The Next Level: AST Delegation
String replacement is vastly superior to whole-file generation, but it still breaks down on massive, complex refactors. For advanced use cases, I prefer delegating the scripting of the change rather than the string diff.
Instead of outputting text patches, you instruct the LLM to write a short Abstract Syntax Tree (AST) manipulation script using a tool like ts-morph.
import { Project } from "ts-morph";
// You prompt the LLM: "Write a ts-morph script to find all interfaces
// ending in 'Data' and append 'DTO' to their names."
// The LLM returns THIS execution script, not the modified source code:
function runLlmGeneratedMigration() {
const project = new Project({ tsConfigFilePath: "./tsconfig.json" });
const sourceFiles = project.getSourceFiles("src/**/*.ts");
for (const sourceFile of sourceFiles) {
const interfaces = sourceFile.getInterfaces();
for (const iface of interfaces) {
const currentName = iface.getName();
if (currentName.endsWith("Data")) {
iface.rename(`${currentName}DTO`);
}
}
}
project.saveSync();
}By shifting the burden of modification from text prediction to AST manipulation, you completely eliminate the "telephone game" risk. The model writes the migration logic. The script runs deterministically against your codebase. The AST parser handles all the whitespace and imports natively, while also preserving comments.

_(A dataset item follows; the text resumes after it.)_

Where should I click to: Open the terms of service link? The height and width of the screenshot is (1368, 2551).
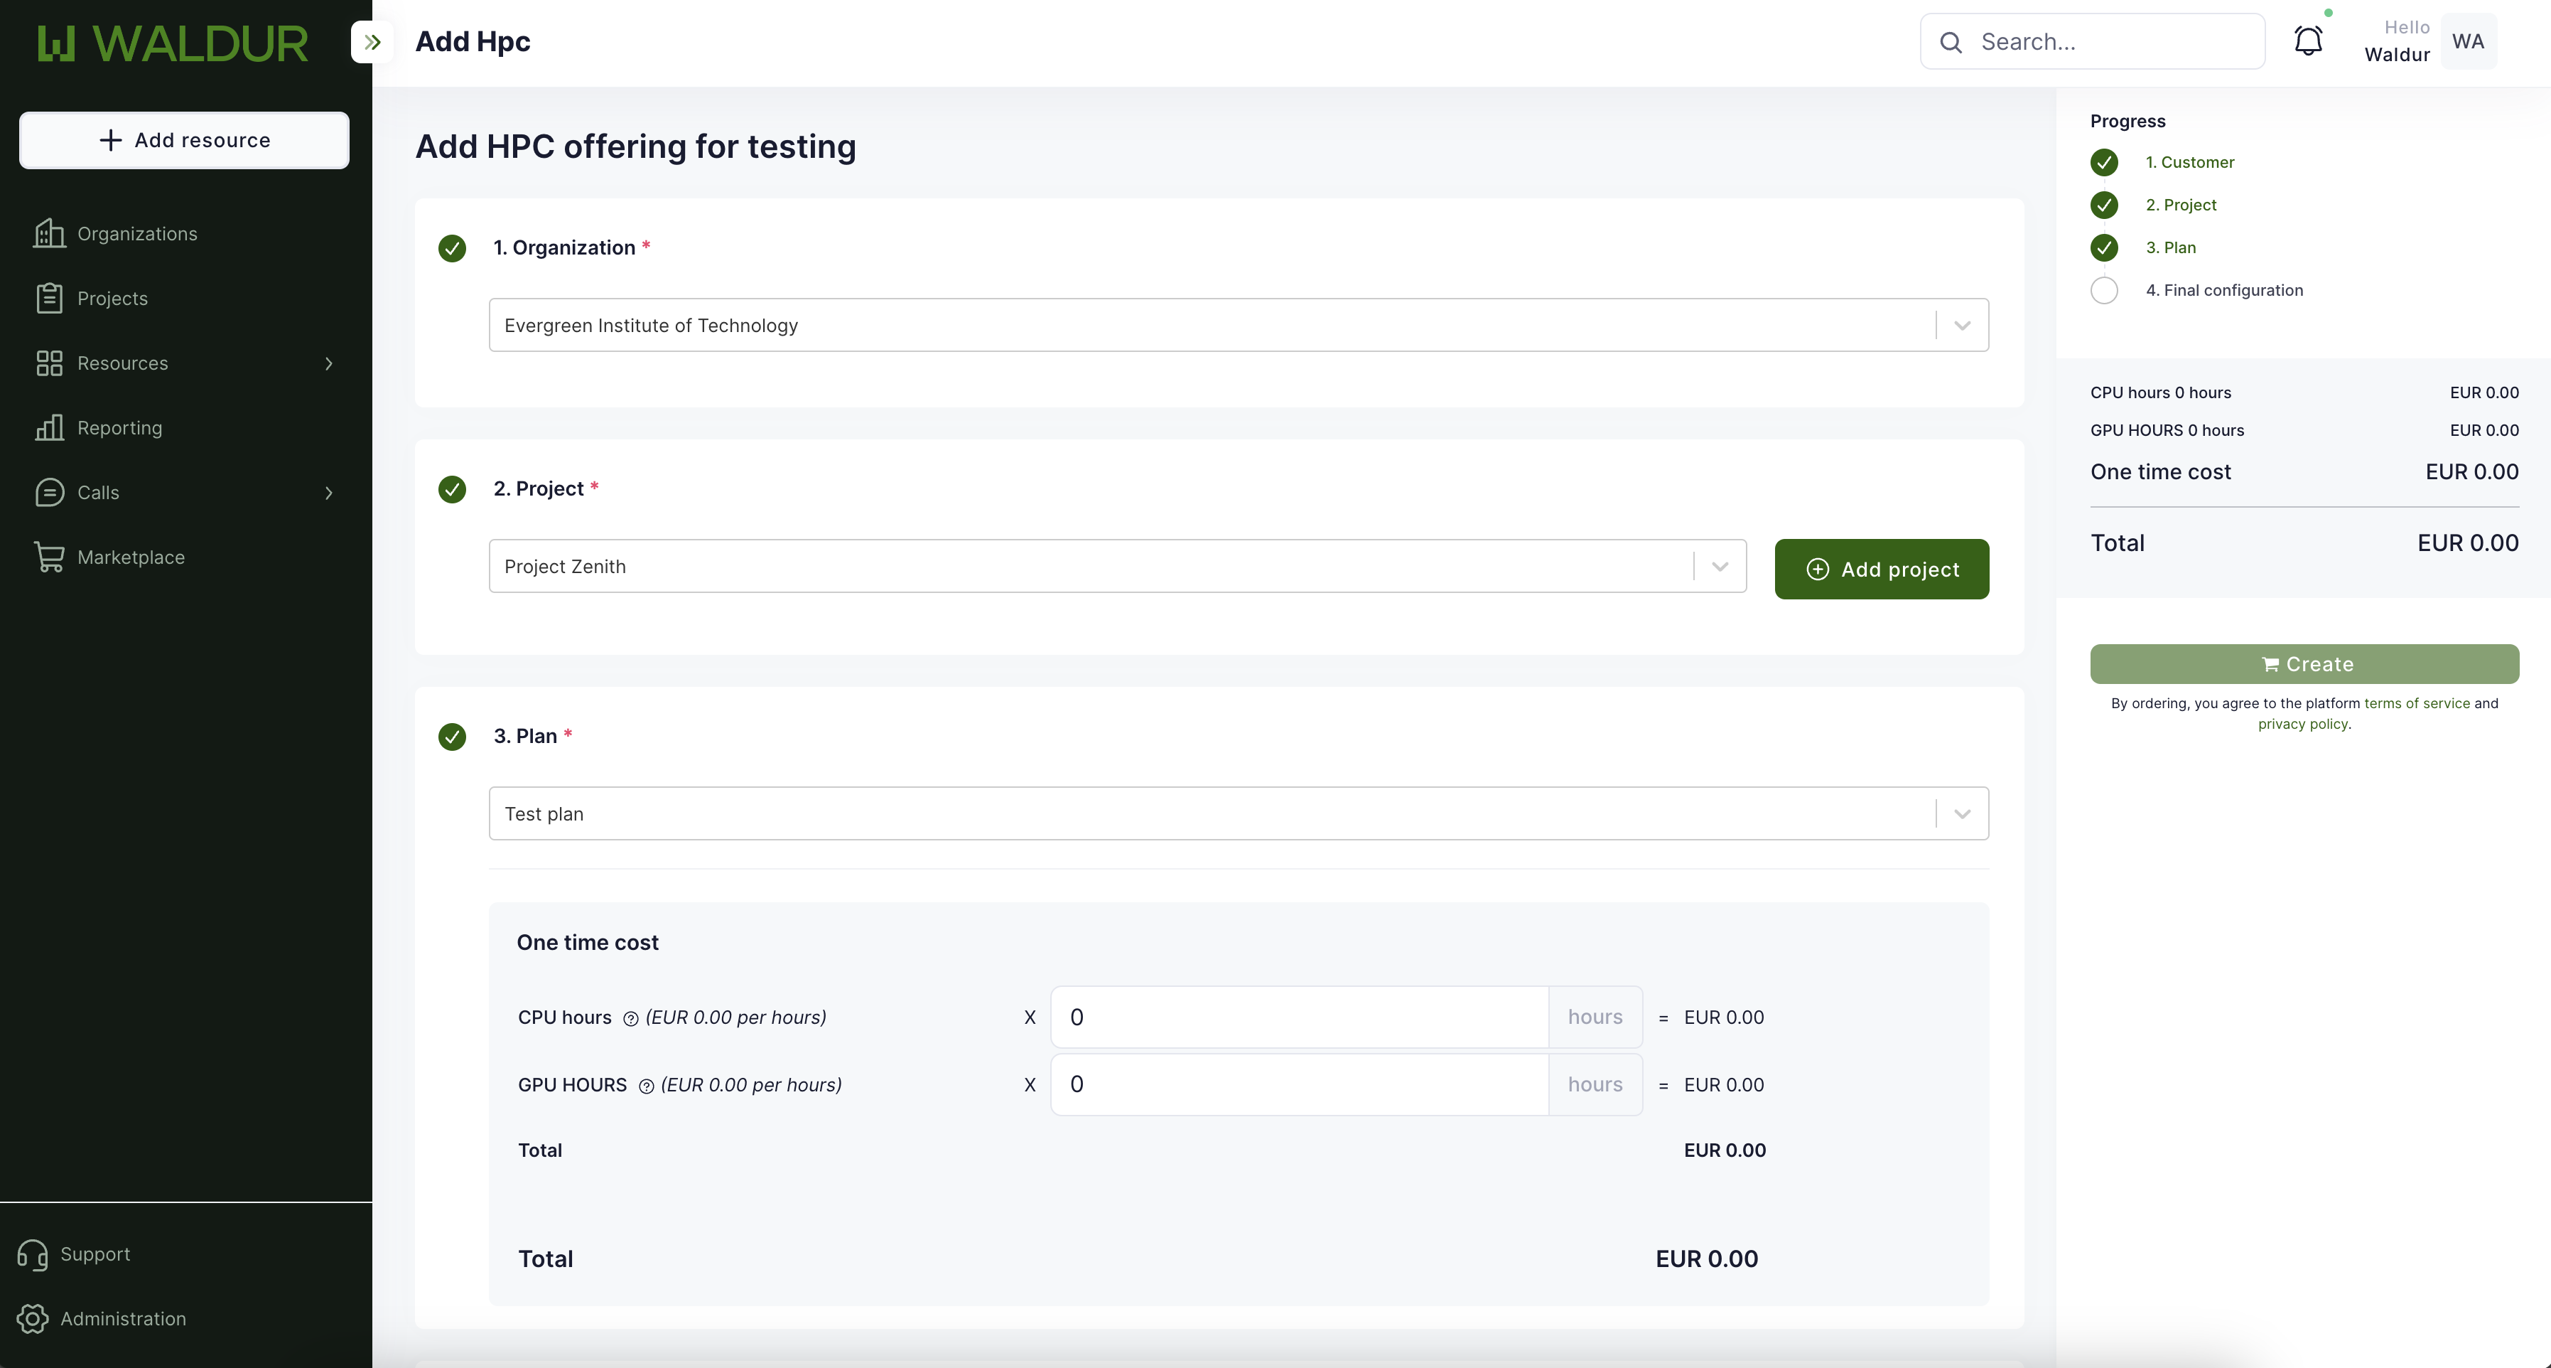click(x=2416, y=703)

If the LLM writes a bad script, it throws a type error or a runtime exception before touching your files. If it writes a good script, it executes perfectly, leaving all unrelated formatting and structure completely untouched.
The Philosophy of Boundaries
We demand too much of our models, and far too little of our engineering harnesses. The rush to build autonomous agents has blinded many developers to basic software design principles. We threw out decades of established practices regarding immutability and pure functions, along with rigid boundaries, all because a chat interface looked vaguely like a terminal.
Automation focuses on removing noise rather than removing humans from the loop. By narrowing the LLM's surface area to just generating localized diffs or deterministic commands, we isolate the probabilistic layer and protect the integrity of our systems.
If you are building workflows that rely on AI, treat the model as a highly intelligent but fundamentally unreliable translator. Confine it to a narrow, well-defined sandbox. Pass the results of that sandbox into rigid and deterministic execution engines.
Stop handing your entire codebase over to a probability matrix. Build smaller tools and define sharper boundaries. This keeps your hard-earned domain logic safely out of the ablation zone.